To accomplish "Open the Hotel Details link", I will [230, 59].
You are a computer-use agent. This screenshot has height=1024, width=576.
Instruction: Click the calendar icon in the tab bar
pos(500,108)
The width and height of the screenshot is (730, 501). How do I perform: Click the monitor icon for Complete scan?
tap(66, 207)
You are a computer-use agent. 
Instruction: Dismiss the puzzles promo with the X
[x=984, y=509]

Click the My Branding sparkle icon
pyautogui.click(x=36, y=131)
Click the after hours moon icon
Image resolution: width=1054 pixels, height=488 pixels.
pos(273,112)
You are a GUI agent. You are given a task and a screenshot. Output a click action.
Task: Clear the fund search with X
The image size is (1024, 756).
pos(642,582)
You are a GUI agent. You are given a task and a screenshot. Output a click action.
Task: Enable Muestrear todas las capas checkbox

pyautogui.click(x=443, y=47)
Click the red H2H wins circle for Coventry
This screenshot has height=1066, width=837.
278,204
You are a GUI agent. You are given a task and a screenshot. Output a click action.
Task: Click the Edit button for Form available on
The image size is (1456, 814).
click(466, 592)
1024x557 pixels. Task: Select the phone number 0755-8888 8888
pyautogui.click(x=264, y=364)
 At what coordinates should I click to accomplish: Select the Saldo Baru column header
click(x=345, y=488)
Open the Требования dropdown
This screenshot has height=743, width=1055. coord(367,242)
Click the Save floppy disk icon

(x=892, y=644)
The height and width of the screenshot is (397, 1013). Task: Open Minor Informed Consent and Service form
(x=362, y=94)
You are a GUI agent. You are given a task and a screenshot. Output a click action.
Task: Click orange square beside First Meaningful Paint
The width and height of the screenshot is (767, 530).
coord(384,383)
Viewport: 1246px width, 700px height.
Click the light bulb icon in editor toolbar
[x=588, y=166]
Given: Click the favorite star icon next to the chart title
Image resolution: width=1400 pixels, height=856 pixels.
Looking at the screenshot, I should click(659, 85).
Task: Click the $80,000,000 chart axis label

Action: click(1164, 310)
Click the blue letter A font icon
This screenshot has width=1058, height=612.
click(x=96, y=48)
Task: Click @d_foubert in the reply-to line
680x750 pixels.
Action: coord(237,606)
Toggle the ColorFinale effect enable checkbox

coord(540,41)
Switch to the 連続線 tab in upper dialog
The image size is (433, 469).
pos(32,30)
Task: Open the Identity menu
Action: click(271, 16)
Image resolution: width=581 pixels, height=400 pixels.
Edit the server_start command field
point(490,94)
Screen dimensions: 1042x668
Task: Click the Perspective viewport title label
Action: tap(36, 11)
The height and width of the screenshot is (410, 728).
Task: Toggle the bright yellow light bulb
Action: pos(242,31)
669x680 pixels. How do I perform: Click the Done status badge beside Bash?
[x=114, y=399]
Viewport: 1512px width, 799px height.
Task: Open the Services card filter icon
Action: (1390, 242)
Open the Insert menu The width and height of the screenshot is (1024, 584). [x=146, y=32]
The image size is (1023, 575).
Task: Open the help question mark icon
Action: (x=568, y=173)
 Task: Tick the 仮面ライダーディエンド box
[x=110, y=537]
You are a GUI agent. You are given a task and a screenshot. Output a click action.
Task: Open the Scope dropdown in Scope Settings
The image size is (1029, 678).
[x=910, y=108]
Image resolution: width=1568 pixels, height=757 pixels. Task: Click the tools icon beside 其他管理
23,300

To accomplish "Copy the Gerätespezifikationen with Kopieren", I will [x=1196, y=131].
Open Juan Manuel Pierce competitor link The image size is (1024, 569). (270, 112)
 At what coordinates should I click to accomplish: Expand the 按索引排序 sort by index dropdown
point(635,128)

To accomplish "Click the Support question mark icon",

# # #

» About this task:
Down to the last line, give the records again exactly.

» Solution to this problem:
To accomplish "Open the Hotel Details link", I will [230, 59].
You are a computer-use agent. This screenshot has height=1024, width=576.
Instruction: Click the calendar icon in the tab bar
pos(500,108)
The width and height of the screenshot is (730, 501). How do I perform: Click the monitor icon for Complete scan?
tap(66, 207)
You are a computer-use agent. 
Instruction: Dismiss the puzzles promo with the X
[x=984, y=509]

Click the My Branding sparkle icon
pyautogui.click(x=36, y=131)
Click the after hours moon icon
Image resolution: width=1054 pixels, height=488 pixels.
pos(273,112)
You are a GUI agent. You are given a task and a screenshot. Output a click action.
Task: Clear the fund search with X
The image size is (1024, 756).
pos(642,582)
You are a GUI agent. You are given a task and a screenshot. Output a click action.
Task: Enable Muestrear todas las capas checkbox

pyautogui.click(x=443, y=47)
Click the red H2H wins circle for Coventry
This screenshot has height=1066, width=837.
278,204
You are a GUI agent. You are given a task and a screenshot. Output a click action.
Task: Click the Edit button for Form available on
The image size is (1456, 814).
click(466, 592)
1024x557 pixels. Task: Select the phone number 0755-8888 8888
pyautogui.click(x=264, y=364)
 At what coordinates should I click to accomplish: Select the Saldo Baru column header
click(x=345, y=488)
Open the Требования dropdown
This screenshot has height=743, width=1055. coord(367,242)
Click the Save floppy disk icon

(x=892, y=644)
The height and width of the screenshot is (397, 1013). Task: Open Minor Informed Consent and Service form
(x=362, y=94)
You are a GUI agent. You are given a task and a screenshot. Output a click action.
Task: Click orange square beside First Meaningful Paint
The width and height of the screenshot is (767, 530).
coord(384,383)
Viewport: 1246px width, 700px height.
Click the light bulb icon in editor toolbar
[x=588, y=166]
Given: Click the favorite star icon next to the chart title
Image resolution: width=1400 pixels, height=856 pixels.
Looking at the screenshot, I should click(659, 85).
Task: Click the $80,000,000 chart axis label

Action: click(1164, 310)
Click the blue letter A font icon
This screenshot has width=1058, height=612.
click(x=96, y=48)
Task: Click @d_foubert in the reply-to line
680x750 pixels.
Action: coord(237,606)
Toggle the ColorFinale effect enable checkbox

coord(540,41)
Switch to the 連続線 tab in upper dialog
The image size is (433, 469).
pos(32,30)
Task: Open the Identity menu
Action: click(271, 16)
Image resolution: width=581 pixels, height=400 pixels.
Edit the server_start command field
point(490,94)
Screen dimensions: 1042x668
Task: Click the Perspective viewport title label
Action: tap(36, 11)
The height and width of the screenshot is (410, 728).
Task: Toggle the bright yellow light bulb
Action: pos(242,31)
669x680 pixels. How do I perform: Click the Done status badge beside Bash?
[x=114, y=399]
Viewport: 1512px width, 799px height.
Task: Open the Services card filter icon
Action: (1390, 242)
Open the Insert menu The width and height of the screenshot is (1024, 584). [x=146, y=32]
The image size is (1023, 575).
Task: Open the help question mark icon
Action: (x=568, y=173)
 Task: Tick the 仮面ライダーディエンド box
[x=110, y=537]
You are a GUI agent. You are given a task and a screenshot. Output a click action.
Task: Open the Scope dropdown in Scope Settings
The image size is (1029, 678).
[x=910, y=108]
Image resolution: width=1568 pixels, height=757 pixels. Task: Click the tools icon beside 其他管理
23,300

To accomplish "Copy the Gerätespezifikationen with Kopieren", I will [x=1196, y=131].
Open Juan Manuel Pierce competitor link The image size is (1024, 569). (270, 112)
 At what coordinates should I click to accomplish: Expand the 按索引排序 sort by index dropdown
point(635,128)

To accomplish "Click the Support question mark icon",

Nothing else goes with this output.